Distribution of protein kinase C in the brain of Apteronotus leptorhynchus as revealed by phorbol ester binding.

An antibody to the mammalian protein kinase C alpha (PKCalpha) subunit and brain dissection was used for immunoblot analysis of this protein in various brain regions of Apteronotus leptorhynchus. Western blots revealed that the antibody labeled a band of the expected molecular mass (approximately 80 kDa) for this enzyme in mammalian cortex and electric fish brain, suggesting that this protein is also found in gymnotiform brain. The 80-kDa band was enriched in fish forebrain and cerebellum compared with hypothalamus and brainstem areas. [3H]Phorbol 12,13-dibutyrate ([3H]PDBu) binding was used as a marker for the distribution of protein kinase C (PKC). [3H]PDBu binding was nearly completely displaced by excess cold PDBu; specific [3H]PDBu binding sites were heterogenously distributed with high densities in some gray matter regions and negligible densities in fiber tracts.
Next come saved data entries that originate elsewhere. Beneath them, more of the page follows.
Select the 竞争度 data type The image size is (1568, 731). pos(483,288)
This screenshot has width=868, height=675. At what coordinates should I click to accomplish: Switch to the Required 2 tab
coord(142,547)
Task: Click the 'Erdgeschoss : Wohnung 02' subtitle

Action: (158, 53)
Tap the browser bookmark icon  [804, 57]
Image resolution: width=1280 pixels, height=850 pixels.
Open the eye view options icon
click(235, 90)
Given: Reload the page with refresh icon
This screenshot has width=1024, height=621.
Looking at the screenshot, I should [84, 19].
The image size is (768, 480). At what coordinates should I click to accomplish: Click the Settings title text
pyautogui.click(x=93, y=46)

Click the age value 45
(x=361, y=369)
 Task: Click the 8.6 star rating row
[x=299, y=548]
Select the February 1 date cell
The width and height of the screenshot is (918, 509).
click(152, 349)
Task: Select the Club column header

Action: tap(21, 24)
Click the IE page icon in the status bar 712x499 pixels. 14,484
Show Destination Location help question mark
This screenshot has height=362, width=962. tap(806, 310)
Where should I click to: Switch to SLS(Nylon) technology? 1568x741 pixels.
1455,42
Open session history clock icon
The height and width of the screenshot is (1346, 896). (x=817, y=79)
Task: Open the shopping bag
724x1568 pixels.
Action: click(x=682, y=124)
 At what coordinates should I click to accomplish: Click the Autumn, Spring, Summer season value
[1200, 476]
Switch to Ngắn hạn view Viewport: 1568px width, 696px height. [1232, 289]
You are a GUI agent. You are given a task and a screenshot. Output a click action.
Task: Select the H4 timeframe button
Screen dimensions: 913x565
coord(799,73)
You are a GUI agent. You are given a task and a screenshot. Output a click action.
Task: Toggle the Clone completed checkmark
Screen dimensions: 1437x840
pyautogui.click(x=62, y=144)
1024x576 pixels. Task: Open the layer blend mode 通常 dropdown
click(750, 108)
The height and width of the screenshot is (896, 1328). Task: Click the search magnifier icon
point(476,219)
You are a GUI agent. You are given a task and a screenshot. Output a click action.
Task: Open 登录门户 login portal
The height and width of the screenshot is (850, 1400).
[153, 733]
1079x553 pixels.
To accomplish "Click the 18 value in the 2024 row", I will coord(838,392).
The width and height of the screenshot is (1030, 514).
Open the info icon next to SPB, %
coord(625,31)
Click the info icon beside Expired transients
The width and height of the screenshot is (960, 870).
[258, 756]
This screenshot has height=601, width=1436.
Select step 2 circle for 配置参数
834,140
A very high density of [3H]PDBu binding sites were found in the dorsal forebrain with far lower densities in most ventral forebrain nuclei. Low binding densities were observed in preoptic and hypothalamic areas with the exception of the nucleus diffusus and nucleus tuberis anterior. The thalamus and midbrain also had only low levels of binding. The cerebellar molecular layer had dense binding, in contrast to the granule cell layer where binding was negligible. In the electrosensory lateral line lobe (ELL), there was moderate binding in the dorsal molecular layer, which contains cerebellar parallel fibers; the other layers of the ELL had far lower binding densities.